▶ Exercise data
##########

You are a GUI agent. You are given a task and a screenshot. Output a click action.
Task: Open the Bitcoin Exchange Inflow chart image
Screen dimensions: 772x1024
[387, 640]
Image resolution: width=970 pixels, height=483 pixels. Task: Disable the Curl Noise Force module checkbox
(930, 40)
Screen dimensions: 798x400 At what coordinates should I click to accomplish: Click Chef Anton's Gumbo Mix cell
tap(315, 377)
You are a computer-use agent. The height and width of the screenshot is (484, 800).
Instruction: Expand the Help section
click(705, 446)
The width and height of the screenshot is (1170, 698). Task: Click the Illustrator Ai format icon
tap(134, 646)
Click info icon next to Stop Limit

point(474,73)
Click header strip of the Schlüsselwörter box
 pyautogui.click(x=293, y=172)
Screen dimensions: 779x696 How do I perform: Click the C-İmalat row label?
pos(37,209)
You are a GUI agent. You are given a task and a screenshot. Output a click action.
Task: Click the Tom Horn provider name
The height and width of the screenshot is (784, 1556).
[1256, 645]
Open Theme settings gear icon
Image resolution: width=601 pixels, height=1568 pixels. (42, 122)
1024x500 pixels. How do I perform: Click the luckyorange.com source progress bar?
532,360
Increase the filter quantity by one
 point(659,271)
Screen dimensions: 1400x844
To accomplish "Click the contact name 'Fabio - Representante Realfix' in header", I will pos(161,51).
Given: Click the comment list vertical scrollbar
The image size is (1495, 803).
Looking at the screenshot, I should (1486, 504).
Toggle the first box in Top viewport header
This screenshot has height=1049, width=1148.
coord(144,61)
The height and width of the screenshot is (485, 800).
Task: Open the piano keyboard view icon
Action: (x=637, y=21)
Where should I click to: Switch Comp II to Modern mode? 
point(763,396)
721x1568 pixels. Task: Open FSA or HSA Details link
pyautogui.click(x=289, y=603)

##########

▶ Problem
Repeat the material from above exactly, word for word.

▶ Task result
You are a GUI agent. You are given a task and a screenshot. Output a click action.
Task: Open the Bitcoin Exchange Inflow chart image
Screen dimensions: 772x1024
[387, 640]
Image resolution: width=970 pixels, height=483 pixels. Task: Disable the Curl Noise Force module checkbox
(930, 40)
Screen dimensions: 798x400 At what coordinates should I click to accomplish: Click Chef Anton's Gumbo Mix cell
tap(315, 377)
You are a computer-use agent. The height and width of the screenshot is (484, 800).
Instruction: Expand the Help section
click(705, 446)
The width and height of the screenshot is (1170, 698). Task: Click the Illustrator Ai format icon
tap(134, 646)
Click info icon next to Stop Limit

point(474,73)
Click header strip of the Schlüsselwörter box
 pyautogui.click(x=293, y=172)
Screen dimensions: 779x696 How do I perform: Click the C-İmalat row label?
pos(37,209)
You are a GUI agent. You are given a task and a screenshot. Output a click action.
Task: Click the Tom Horn provider name
The height and width of the screenshot is (784, 1556).
[1256, 645]
Open Theme settings gear icon
Image resolution: width=601 pixels, height=1568 pixels. (42, 122)
1024x500 pixels. How do I perform: Click the luckyorange.com source progress bar?
532,360
Increase the filter quantity by one
 point(659,271)
Screen dimensions: 1400x844
To accomplish "Click the contact name 'Fabio - Representante Realfix' in header", I will pos(161,51).
Given: Click the comment list vertical scrollbar
The image size is (1495, 803).
Looking at the screenshot, I should (1486, 504).
Toggle the first box in Top viewport header
This screenshot has height=1049, width=1148.
coord(144,61)
The height and width of the screenshot is (485, 800).
Task: Open the piano keyboard view icon
Action: (x=637, y=21)
Where should I click to: Switch Comp II to Modern mode? 
point(763,396)
721x1568 pixels. Task: Open FSA or HSA Details link
pyautogui.click(x=289, y=603)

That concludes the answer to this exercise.